Bankrupt: the man Kiwis love to hate
Megan Jones

MarkBryersSmiling.jpg

Mark Bryers wasn't in court to hear the ruling. Photo / Doug Sherring

In the end, the cheque-in-the mail promises and business bluster weren't enough to stave off the inevitable.

Mark Bryers, co-founder of the collapsed Blue Chip property investment company, had fought hard to avoid bankruptcy, but angry creditors - collectively owed $85 million - had had enough.

Despite jetting across the Tasman from his Sydney base to attend various court appearances this year, Bryers didn't make the trip this time. He was not in the High Court to hear Associate Judge David Robinson reject his 11th-hour repayment proposal and instead declare him bankrupt.

The former Blue Chip boss claimed to have no assets apart from his clothes, some furniture and his beloved set of golf clubs which, in buoyant times, he used regularly at the exclusive Remuera Golf Club.

Even after the collapse, Bryers continued the good life in Sydney, renting a suite in the five-star Quay West apartments, with heated pool and harbour views.

One blogger wrote this month: "Bryers being bankrupted is a joke. He will be maintained in the life that he is accustomed, by willing trustees and family."

Bryers wasn't always so unpopular. He was said to be a charismatic, gifted salesman. With friend Bob Bangerter, he co-founded Blue Chip - an aggressive outfit that targeted Kiwis concerned about retirement. The company offered to source residential properties and arrange the financing, usually by taking a mortgage on investors' family homes.

Thousands of people bought in. Some are now left destitute. There is anger and devastation.

But for the most part, Bryers has refused to take any responsibility for the collapse. Ambitious and incorrigible, he was once quoted by a former colleague as wanting to be the "first Maori billionaire".

He drove a Bentley, a Mercedes and an Aston Martin. He regularly visited an Auckland brothel, sometimes spending thousands of dollars to block-book its women.

But the business began to struggle when the guaranteed rentals it needed to pay started exceeding its income.

In the middle of 2007 it offloaded the NZ Blue Chip businesses to a series of franchise companies run by former Blue Chip people. Then early last year investors complained they weren't receiving rent payments.

In February last year, 19 companies associated with Blue Chip Financial Solutions in New Zealand were placed in liquidation. While Rome was burning, Bryers went on a luxury tour of Scottish golf courses, including St Andrews, to celebrate his brother's 60th birthday.

Then, while Bangerter was made bankrupt over unpaid Blue Chip rent, Bryers was reinventing himself in Sydney. Blue Chip's parent company, Blue Chip Financial Solutions, was renamed Northern Crest Investments and Bryers began plugging it in Australia.

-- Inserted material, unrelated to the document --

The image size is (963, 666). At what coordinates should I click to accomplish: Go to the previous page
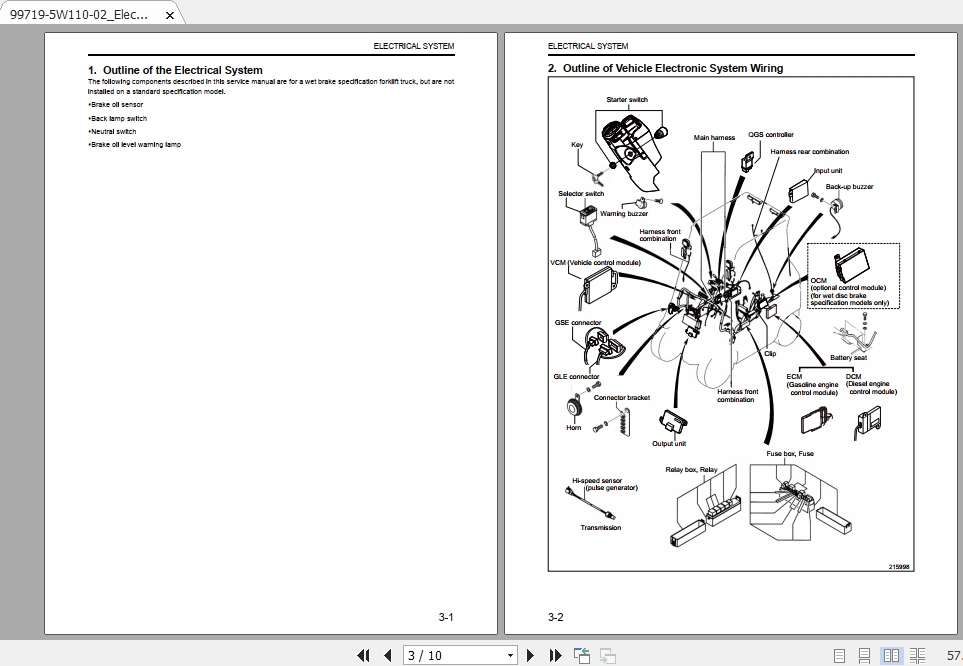pos(387,654)

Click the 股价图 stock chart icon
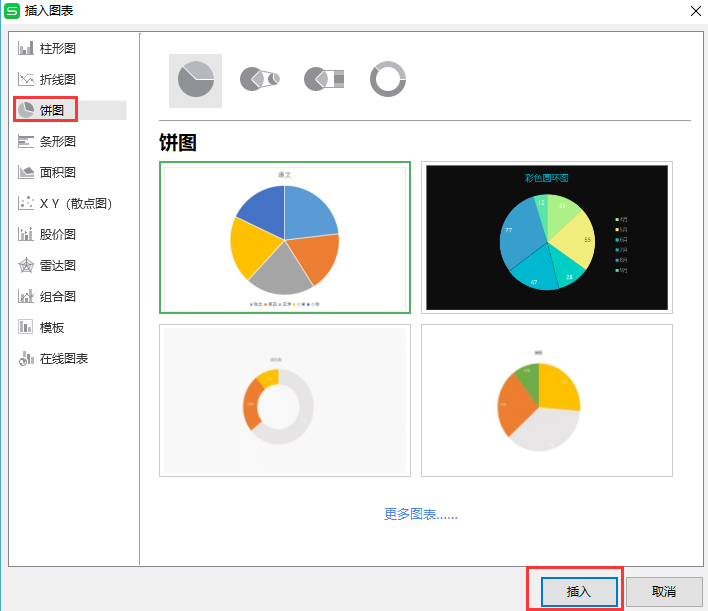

Bryers resigned as director of Northern Crest Investments in May, and the following month the High Court rejected a bid by NZ officials to have Northern Crest Investments wound up.

Bryers is still on bail for various criminal charges relating to the collapse of his former company in New Zealand. In August he pled guilty in the Auckland District Court to three charges relating to failure to attend meetings or keep adequate accounting records.

By his own estimation, he owes a long list of creditors $173 million. He is undoubtedly one of New Zealand's most loathed men. At the High Court bankruptcy proceedings, Bryers made an eleventh hour offer to pay back $1.2 million.

Bryers' lawyer said the creditors rejected the offer out of vindictiveness and spite. "It's fair to say he's hated," the lawyer said.